My first introduction to Beardfish was Destined Solitaire, a very solid and almost frivolous effort drenched in seventies progressive rock. King Crimson, Yes, Genesis and Camel were major influences on that album. At first, I was very much in love with it, but after a while the sheer retro character of Beardfish started to annoy me somewhat. The band’s latest effort, entitled Mammoth, marks a slight change of pace.

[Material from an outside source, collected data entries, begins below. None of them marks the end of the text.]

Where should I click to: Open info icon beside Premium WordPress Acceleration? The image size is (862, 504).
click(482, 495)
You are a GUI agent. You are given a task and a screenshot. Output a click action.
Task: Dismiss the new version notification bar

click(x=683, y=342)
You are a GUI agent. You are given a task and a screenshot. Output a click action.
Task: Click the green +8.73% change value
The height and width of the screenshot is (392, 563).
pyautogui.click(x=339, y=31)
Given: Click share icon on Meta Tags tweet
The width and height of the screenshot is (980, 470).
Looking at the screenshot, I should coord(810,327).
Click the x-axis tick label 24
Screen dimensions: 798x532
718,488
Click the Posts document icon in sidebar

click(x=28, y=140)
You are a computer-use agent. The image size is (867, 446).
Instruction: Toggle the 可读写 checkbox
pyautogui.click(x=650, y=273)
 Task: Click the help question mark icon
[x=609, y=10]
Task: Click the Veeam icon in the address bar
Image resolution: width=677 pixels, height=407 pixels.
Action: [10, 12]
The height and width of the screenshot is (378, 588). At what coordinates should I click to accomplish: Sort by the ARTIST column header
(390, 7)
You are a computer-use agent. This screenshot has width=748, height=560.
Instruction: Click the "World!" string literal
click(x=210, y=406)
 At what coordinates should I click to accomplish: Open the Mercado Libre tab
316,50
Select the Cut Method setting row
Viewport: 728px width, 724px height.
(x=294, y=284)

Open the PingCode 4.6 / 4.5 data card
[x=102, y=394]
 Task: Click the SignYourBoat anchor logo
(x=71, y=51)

The overall mood and atmosphere on Mammoth is a bit darker, certainly compared to Destined Solitaire and both Sleeping In Traffic albums. This becomes very clear in the opening seconds of The Platform. It’s a hard driving composition, somewhat more guitar driven than the band’s previous material. Green Waves and Without Saying Anything (featuring Ventriloquist) are other clear indications of Beardfish darker side.
The trademark retro seventies vibe may be less pronounced on Mammoth, it’s certainly there. Several types of vintage organs, synthesizers and keyboards still form the backbone of songs like And The Stone Said: “If I Could Speak”, Tightrope and Akakabotu. The references to the aforementioned bands like King Crimson, Yes, Genesis and Camel are there for everyone to see. The warm voice of singer and Beardfish’s main songwriter Rikard Sjöblom does the rest. He still reminds me of Edward Reekers of Kayak fame.
The tight and intelligent song writing makes Mammoth also a very enjoyable listening experience. Sjöblom and Co are clearly seasoned musicians, but they only use their skills to reinforce the texture and the character of the individual songs, instead of endless and often self indulgent solo spots.
Sound wise Mammoth has a warm and almost analog production, which enhances the signature seventies vibe of Beardfish.
I really like this new and darker direction on Mammoth. In combination with the light-heartedness it really strengthens the album’s inner dynamics. This feature combined with the intelligent and well crafted compositions makes this album an early highlight within the realm of progressive rock and metal this year. Impressive!